Irina (Spirit of Yesenin): They simply told me that I could meet him, but to do that I would have to descend to the fourth level. I know that this crime against me went unpunished for him, that is, they turned a blind eye. And therefore, he became convinced that such cruelty does not lead to consequences. And, therefore, he lowered his level by doing this. And what resolutions he will have now, that only he can answer. That is, you need to ask him about that, because I don't have that information. They just suggested I meet him, but I refused.
I have let it go, I don't hold a grudge against him; it would just prevent me from existing peacefully.
2:43:57 Yesenin about the Spirit of Isadora Duncan.
Igor: You said you met with the Soul of Isadora Duncan in the Spiritual World. What level is she on?
Irina (Spirit of Yesenin): On the 13th. She came to me.
Igor: And what did you talk about?
Irina (Spirit of Yesenin): When she came to me at the seventh level, she asked how I was feeling, if I was settled well, and also asked about the reasons for my decision to leave incarnation. And I answered her that it hadn't happened.
(Irina): He's showing now how he explained to her what actually happened.
(Spirit of Yesenin): She was very surprised and said that everyone believed it. I say: "Everyone?" She says: "Well, not everyone. Those who didn't believe, they look funny." Like they are laughing at them.
Igor: Do you know how she ended her earthly life?
Irina (Spirit of Yesenin): No, we didn't talk about that. She just asked about me, and I answered her that it hadn't happened.
2:45:12 Acknowledgements.
Igor: Dear friends, let us thank Sergei for such detailed and profound answers. Thank you very much! Sergei, we send you the Light of our Love. We very much await you in your new incarnation.

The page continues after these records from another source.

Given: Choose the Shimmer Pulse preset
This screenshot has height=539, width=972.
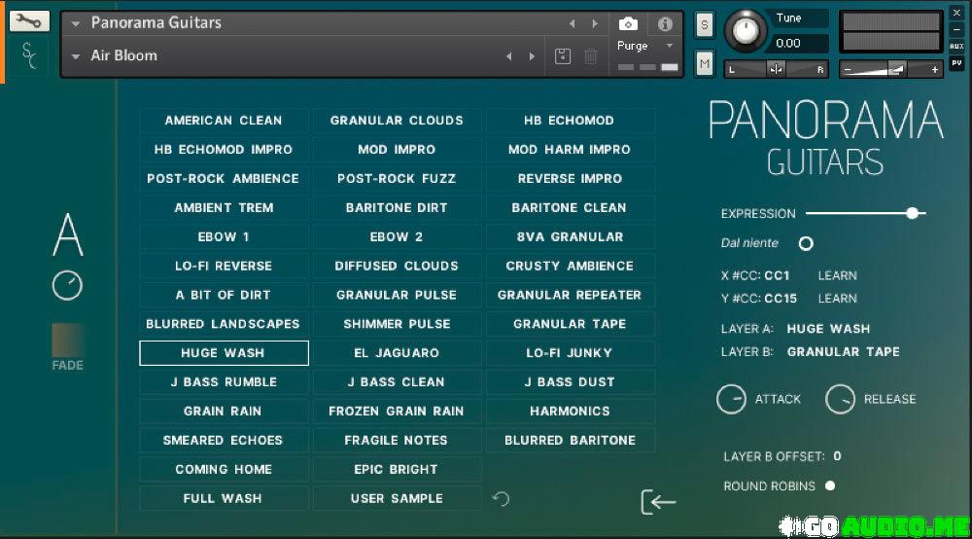Looking at the screenshot, I should click(x=397, y=324).
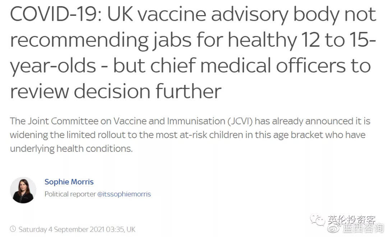Click the clock icon beside the date
This screenshot has height=237, width=388.
13,229
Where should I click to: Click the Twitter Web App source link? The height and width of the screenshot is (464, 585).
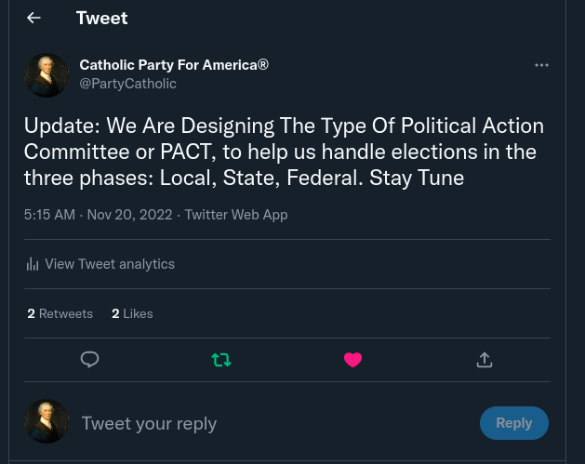tap(236, 215)
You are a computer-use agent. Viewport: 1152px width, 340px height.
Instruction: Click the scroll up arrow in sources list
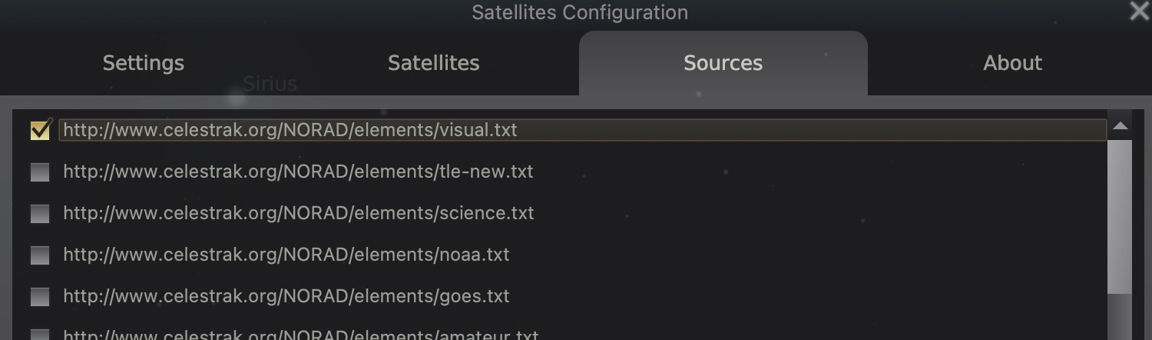[x=1120, y=125]
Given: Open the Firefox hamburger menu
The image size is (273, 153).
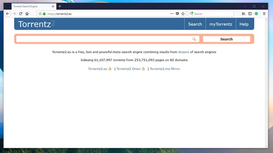Looking at the screenshot, I should 264,14.

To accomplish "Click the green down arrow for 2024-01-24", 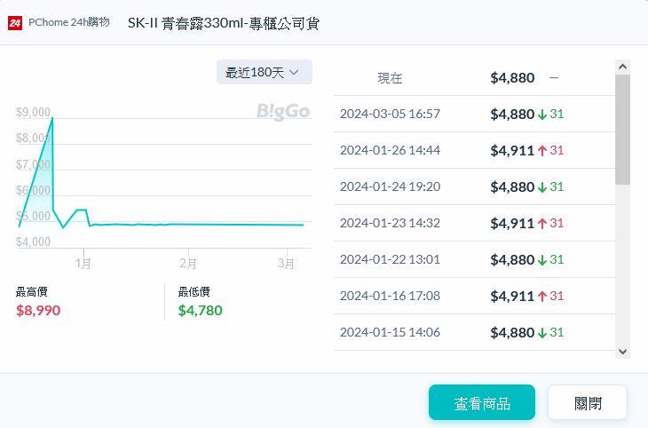I will pos(542,186).
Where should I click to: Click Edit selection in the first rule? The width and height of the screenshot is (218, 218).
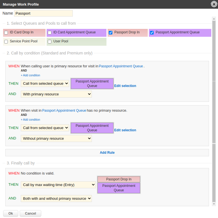click(x=125, y=86)
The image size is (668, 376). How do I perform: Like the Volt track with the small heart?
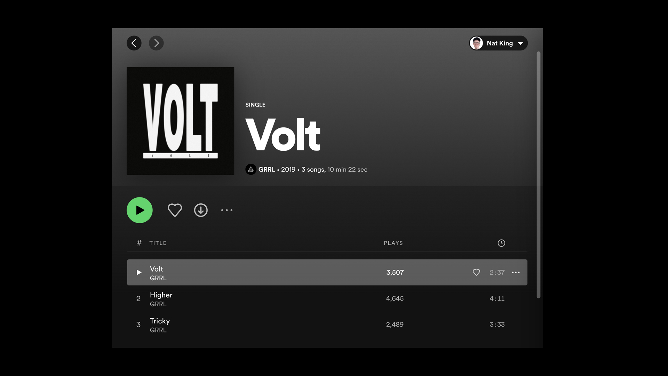pyautogui.click(x=476, y=273)
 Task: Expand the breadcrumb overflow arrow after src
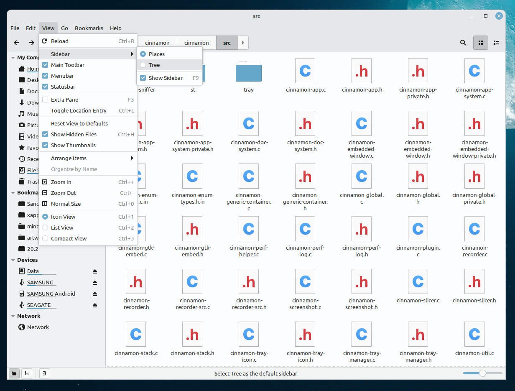tap(243, 42)
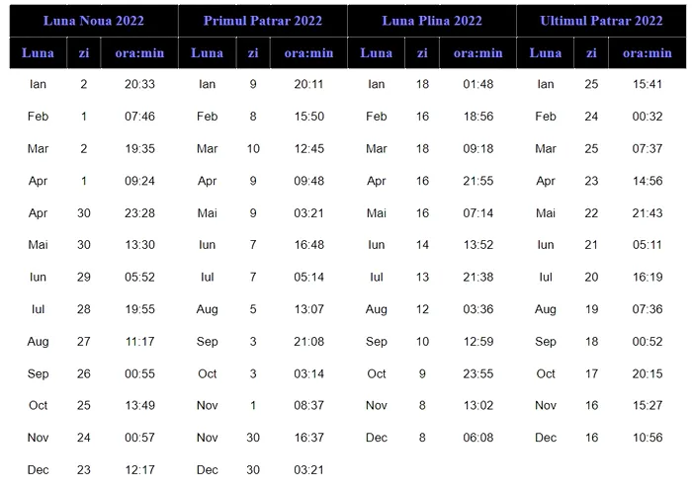
Task: Click the 01:48 full moon time
Action: click(477, 85)
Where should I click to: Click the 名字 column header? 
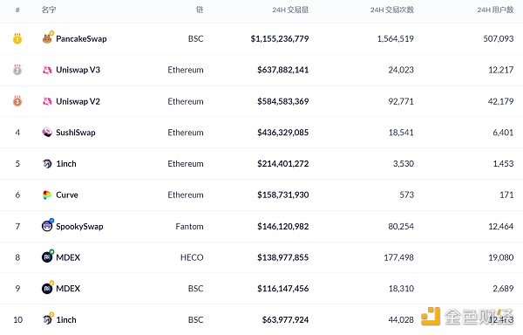click(49, 10)
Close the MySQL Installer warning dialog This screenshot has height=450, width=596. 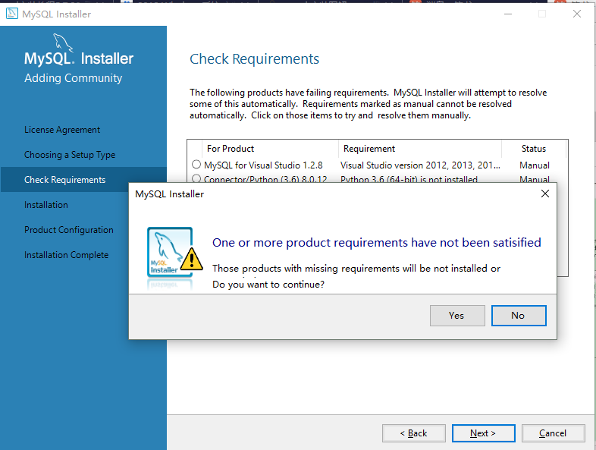pyautogui.click(x=544, y=194)
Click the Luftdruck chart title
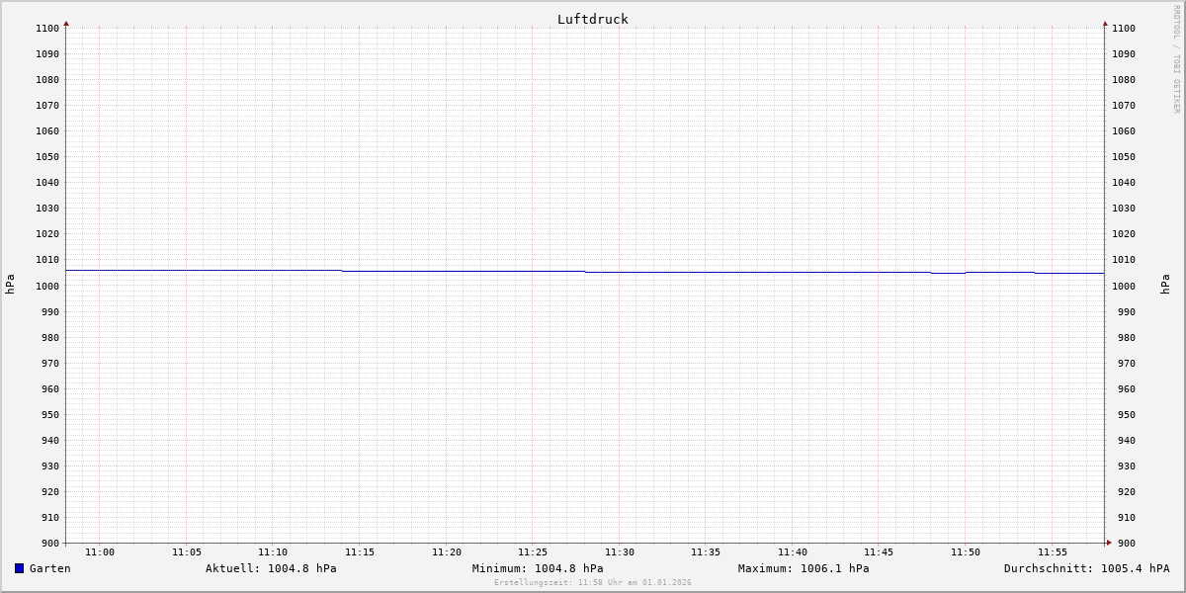The width and height of the screenshot is (1186, 593). click(592, 19)
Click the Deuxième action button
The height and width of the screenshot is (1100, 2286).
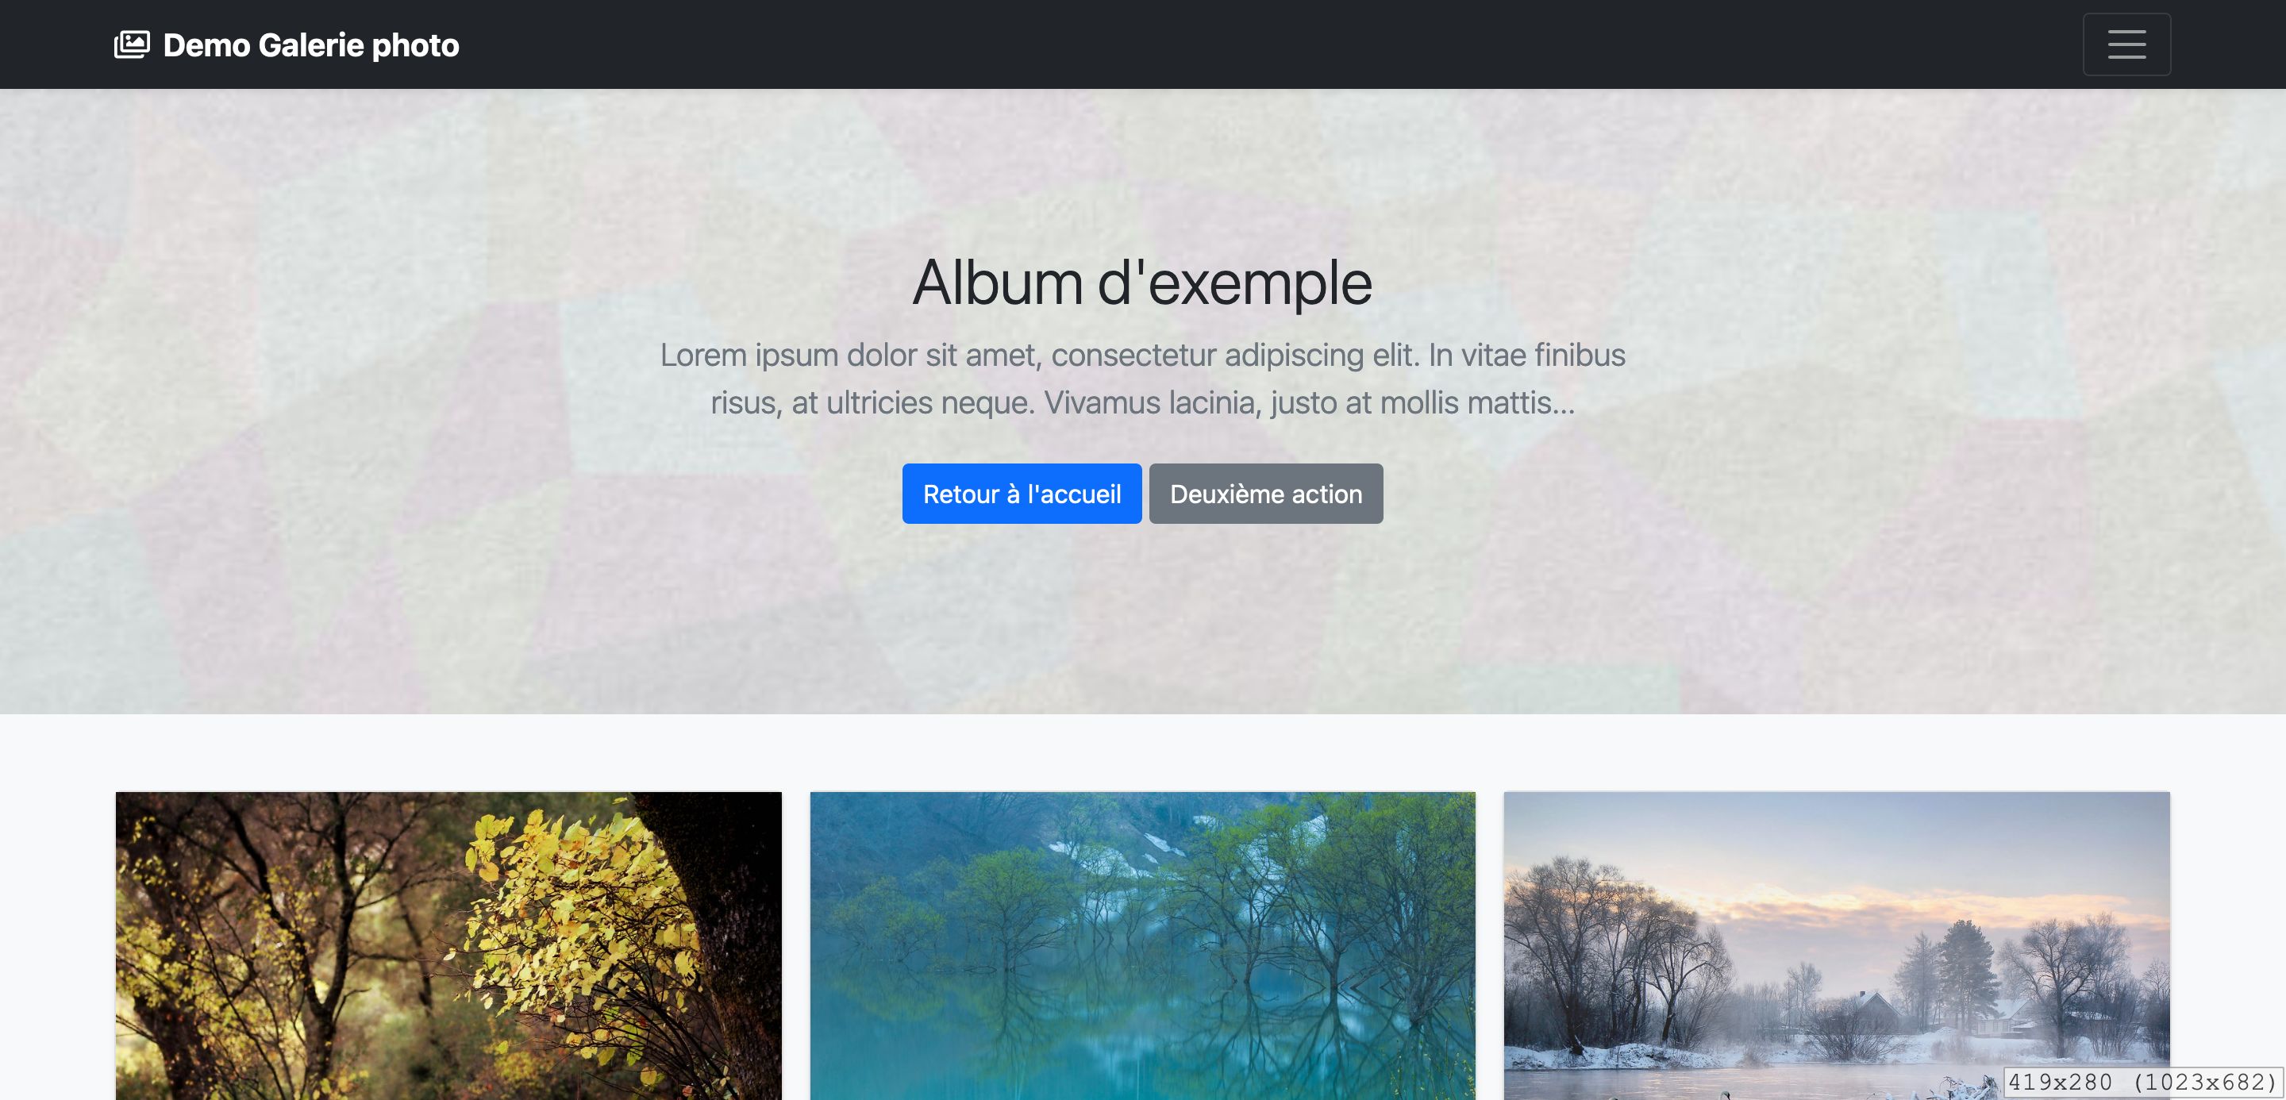tap(1265, 493)
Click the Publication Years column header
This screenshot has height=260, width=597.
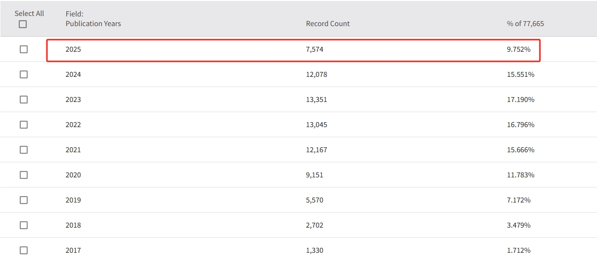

Irina (Spirit of Yesenin): Thank you!
Igor: And let us thank Irina, who listened to us all so wonderfully! Well, then, the session is over.
September 21, 2024
Conference participants:
Irina Podzorova – contactee with extraterrestrial civilizations, subtle-material civilizations, and the Spiritual World;
Igor Lebedev – host, manager of Bryusov Hall;
Maxim Rusan – head of the Cassiopeia Project and the Center for Spiritual and Physical Development;
Sergei Yesenin – unincarnated Spirit of the Russian poet and writer.